This letter is written in response to last week’s op-ed, “The Battle for Education: The Haves and the Have-Nots” (Feb. 13)

After delivering a long bill of grievances against charter schools as a source of competition within the public school system, retired public school teacher Gloria C. Endres proceeds to grouse that “too much funding is being diverted to private education.” Her complaint is that tax-credit scholarships “funnel hundreds of millions of education dollars to private schools, while neglecting poorer public school districts, like Philadelphia.”

That preposterous line of reasoning assumes that government schools have an exclusive claim not only on funds earmarked for them in public treasuries but all untaxed money in the private sector. Tax-credit scholarships are a product of benevolent voluntarism. They allow companies or individuals to receive tax credits by making donations to nonprofit organizations that award students need-based private-school scholarships. A long string of state court decisions has rejected teacher-union arguments that this stream of private charity – though never flowing through the state’s coffers – belongs to a government education monopoly.
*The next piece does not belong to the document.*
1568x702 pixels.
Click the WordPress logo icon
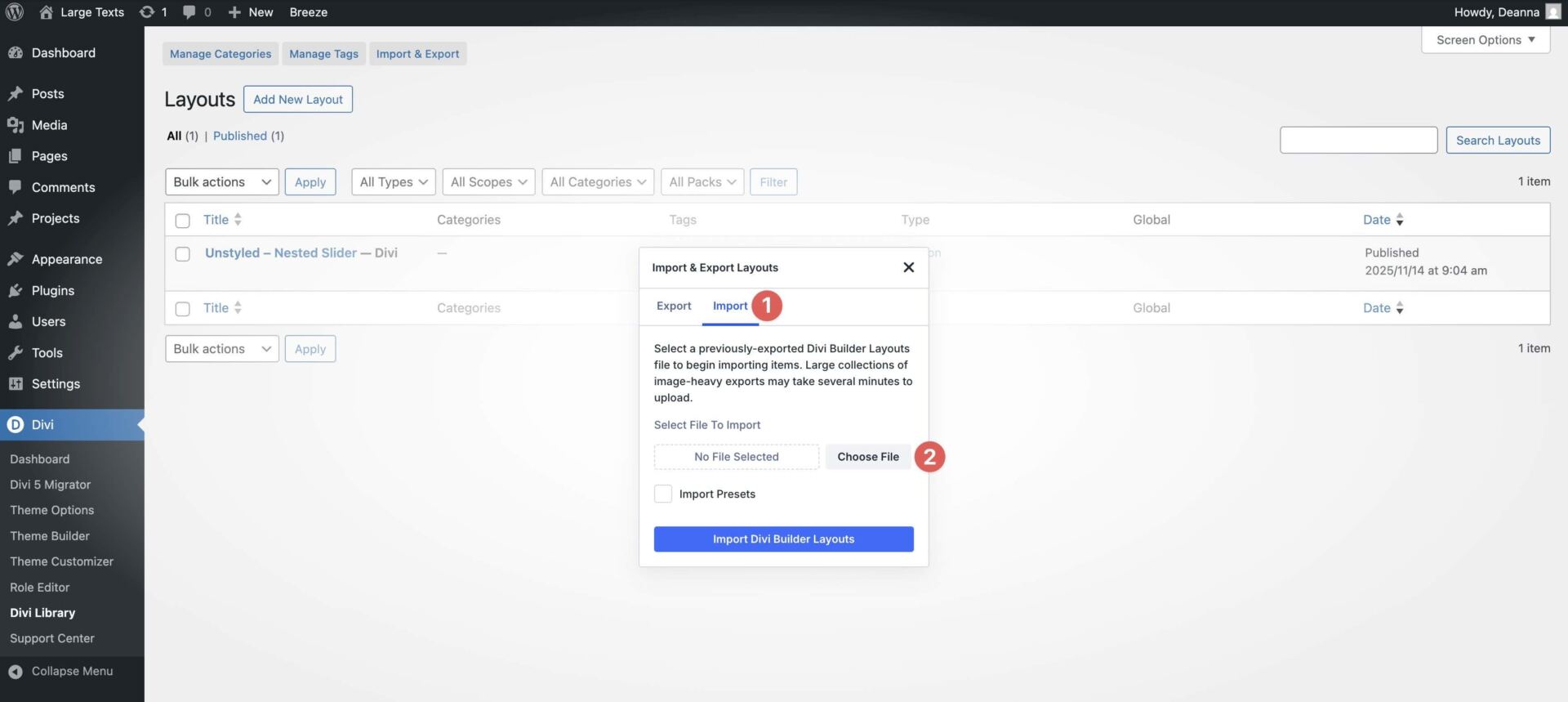pyautogui.click(x=15, y=12)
Pennsylvania’s two tax-credit programs awarded private scholarships with an average annual value of $1,673 to $2,668 over the 2016-18 period. Meanwhile, a federal report released in 2018 showed education revenue per Pennsylvania student (from local, state and federal sources) totaling $16,627. The U.S. average was $12,881. (The statistics were from the 2014-15 school year.) If families can take a modest donation of scholarship aid and exercise private choice, that might well help public schools save money and allocate their resources more efficiently.

Robert Holland is a senior fellow for education policy at the Heartland Institute in Arlington Heights, Illinois.